_WHAT NEEDS TO BE DONE_: What you copy should be the lines from the one with "This screenshot has" through the end of the entries, word for word. Omit the pictures.

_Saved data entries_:
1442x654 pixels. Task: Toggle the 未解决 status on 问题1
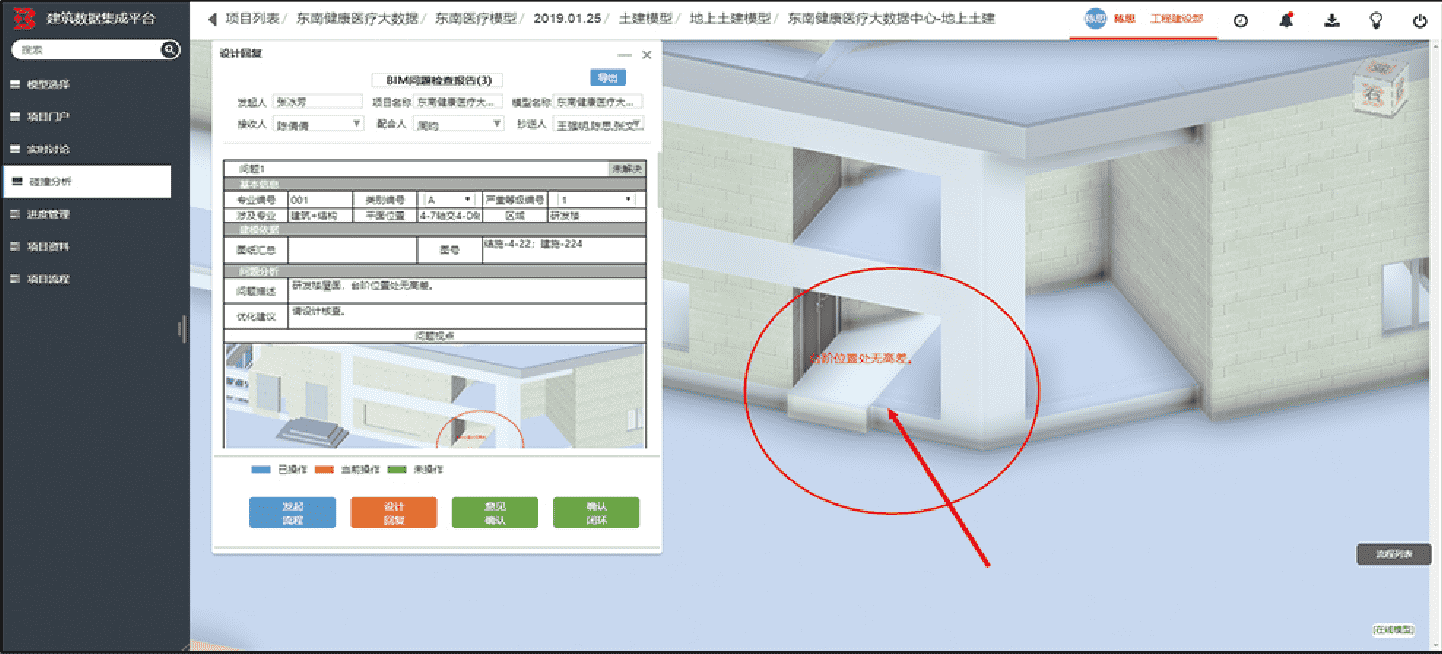pyautogui.click(x=627, y=169)
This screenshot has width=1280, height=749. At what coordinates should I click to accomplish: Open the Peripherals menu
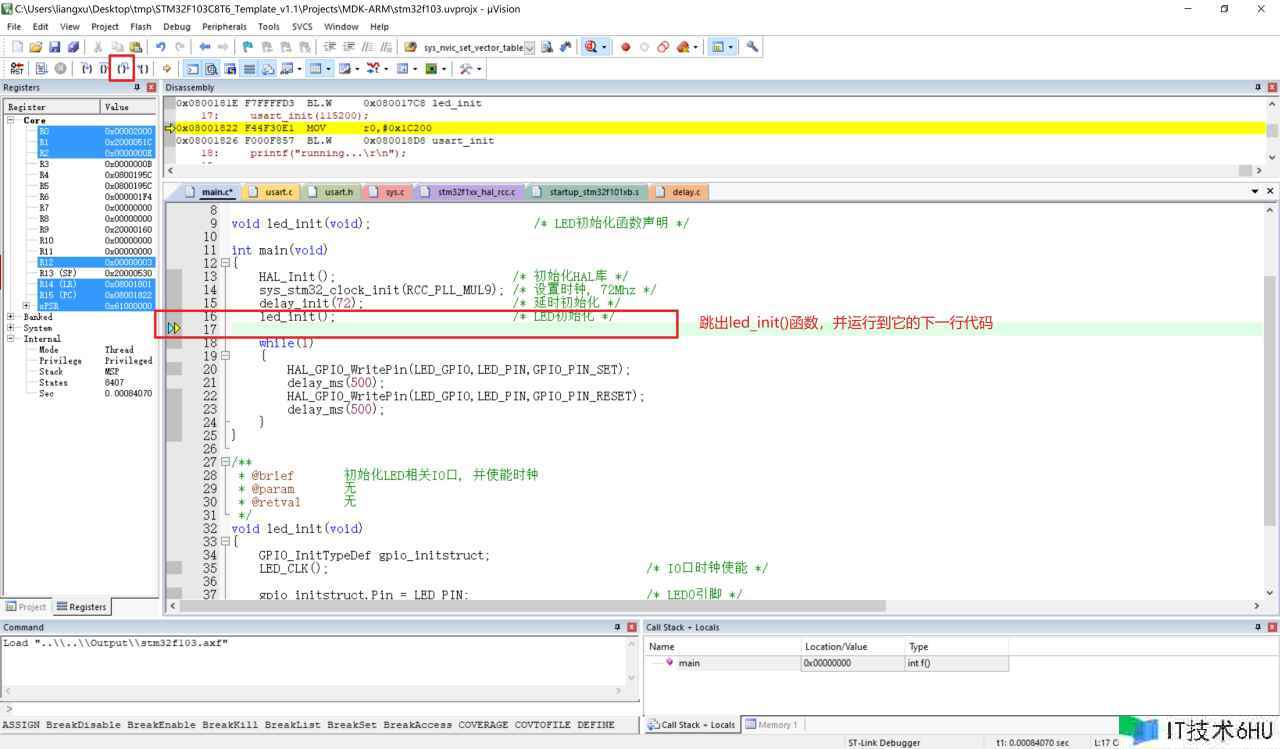[223, 27]
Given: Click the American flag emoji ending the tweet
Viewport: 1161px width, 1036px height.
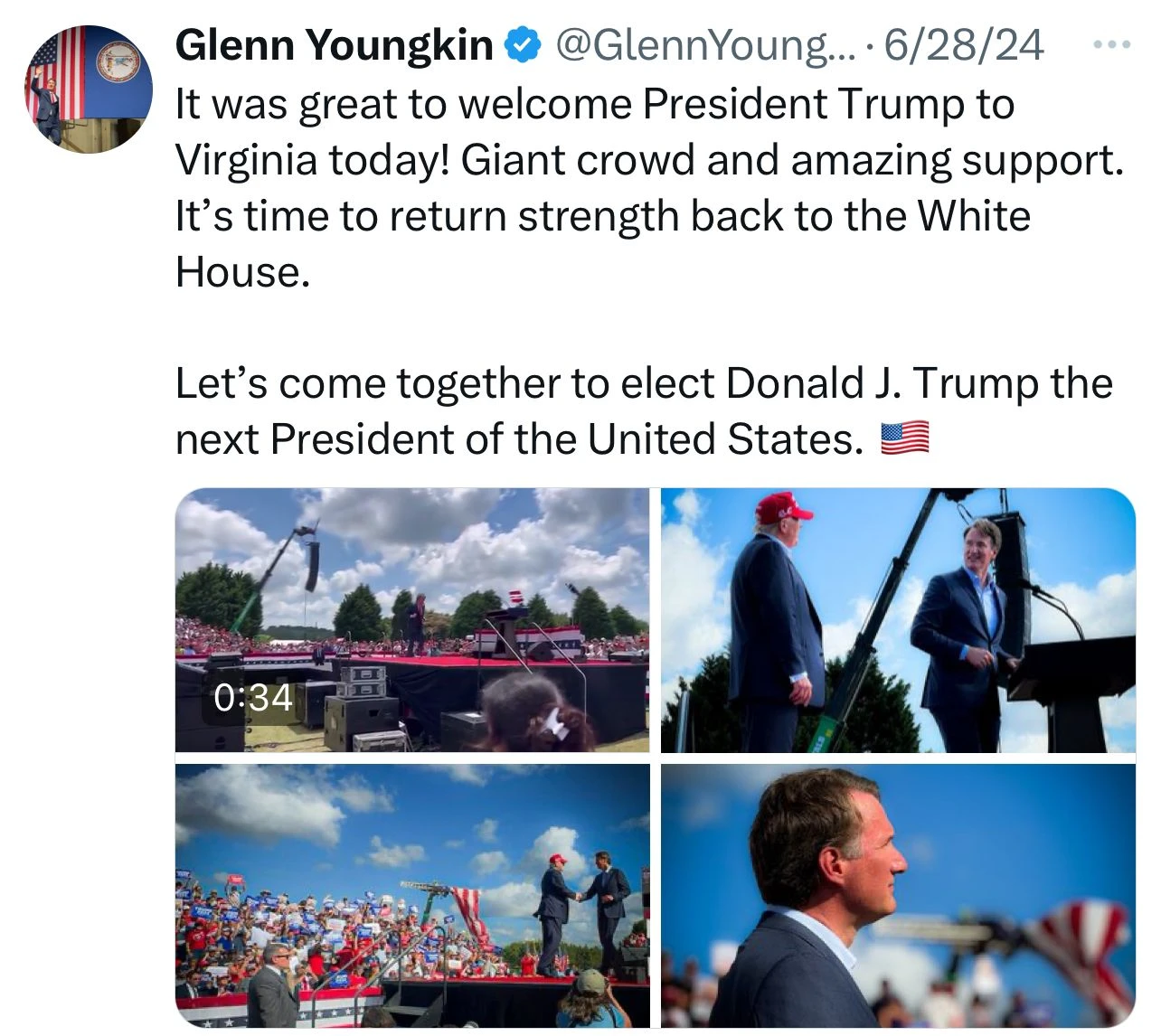Looking at the screenshot, I should click(x=904, y=439).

_SOLVED PROBLEM_:
This screenshot has width=1280, height=749. At what coordinates should I click to accomplish: Open the Peripherals menu
[223, 27]
Given: Click the American flag emoji ending the tweet
Viewport: 1161px width, 1036px height.
Looking at the screenshot, I should click(x=904, y=439).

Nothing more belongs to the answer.